• What you are asked to do
Reproduce exactly the span of lines beginning at the one with "You are a computer-use" and ending at the last line of the data below, omitting pictures.

• Information shown
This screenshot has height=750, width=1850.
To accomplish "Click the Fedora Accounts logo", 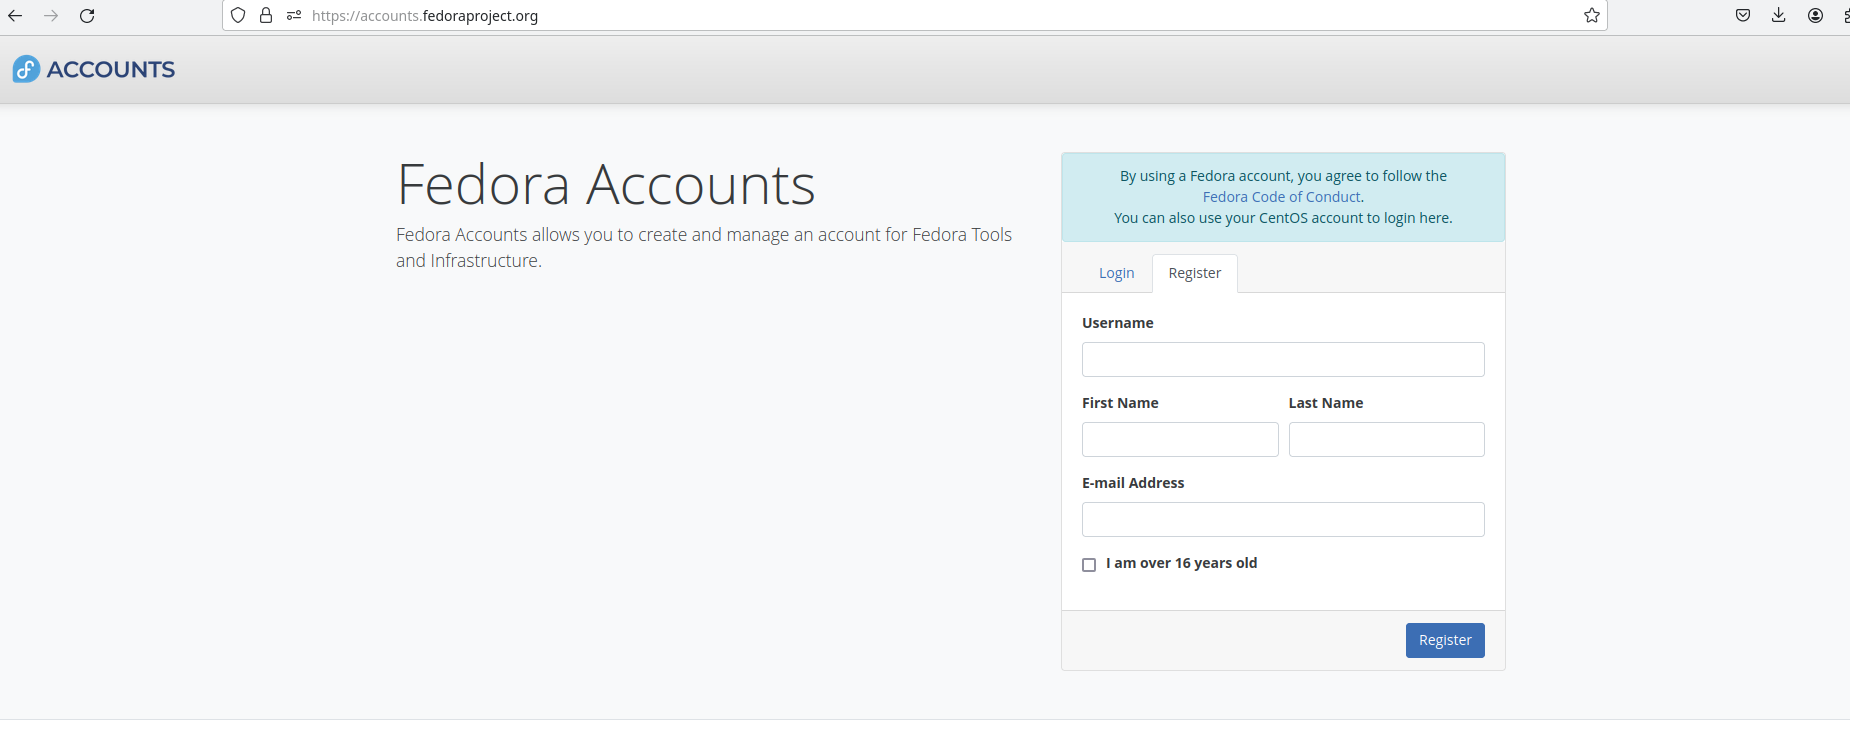I will pyautogui.click(x=94, y=69).
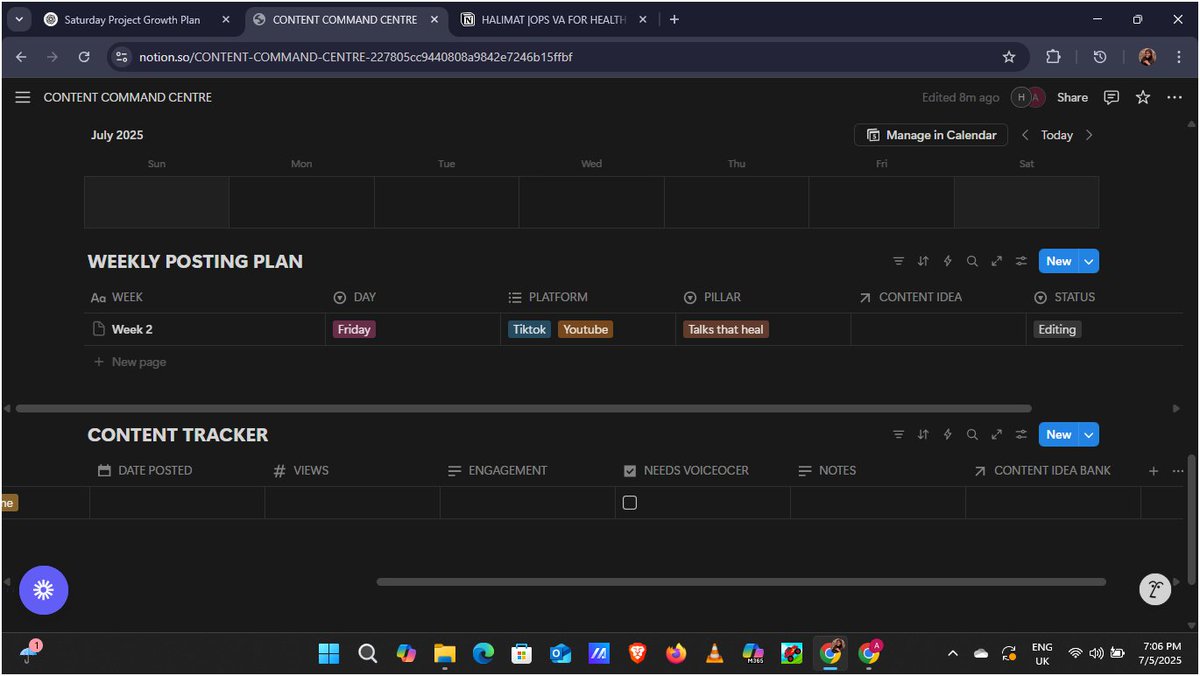The width and height of the screenshot is (1200, 676).
Task: Open page comments from the top bar
Action: (x=1111, y=97)
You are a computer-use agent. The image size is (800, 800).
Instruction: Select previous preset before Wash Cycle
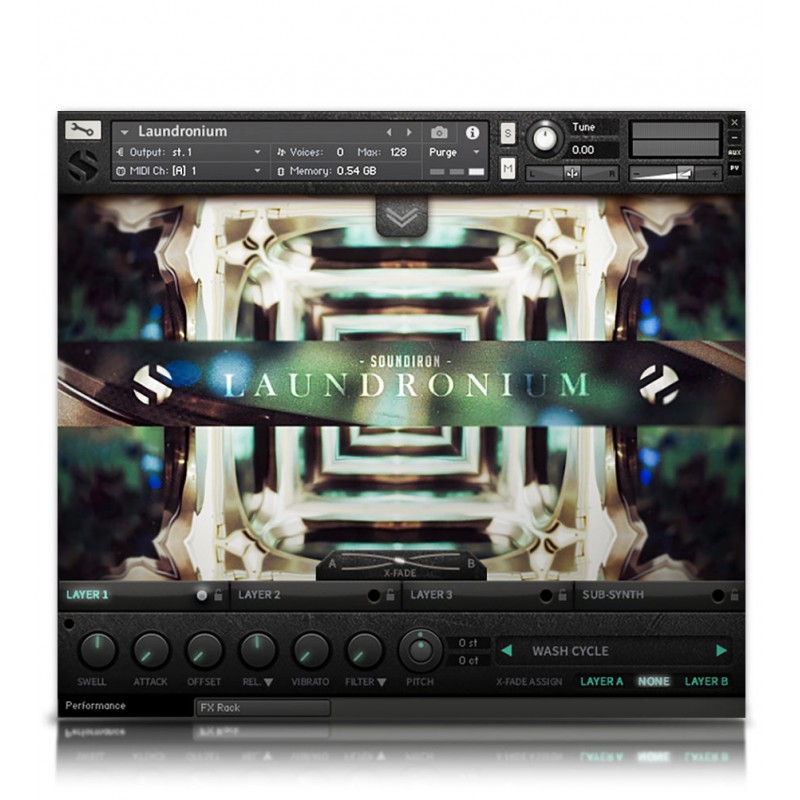click(506, 651)
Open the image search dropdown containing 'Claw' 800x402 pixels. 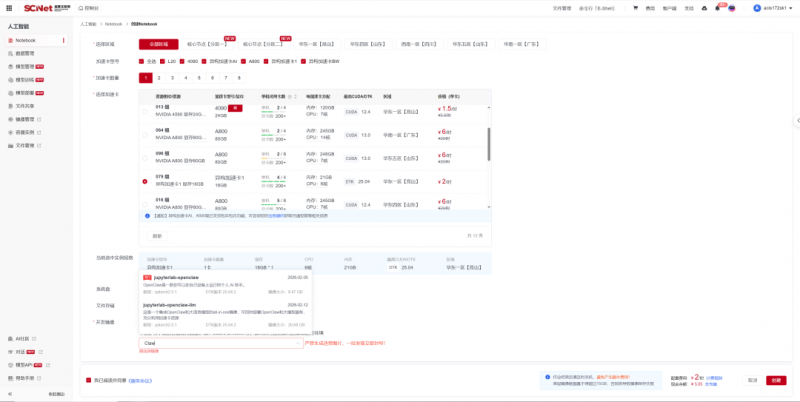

• Answer to the problem
You are a computer-use agent. The image size is (800, 800).
Instruction: Select previous preset before Wash Cycle
click(506, 651)
Open the image search dropdown containing 'Claw' 800x402 pixels. 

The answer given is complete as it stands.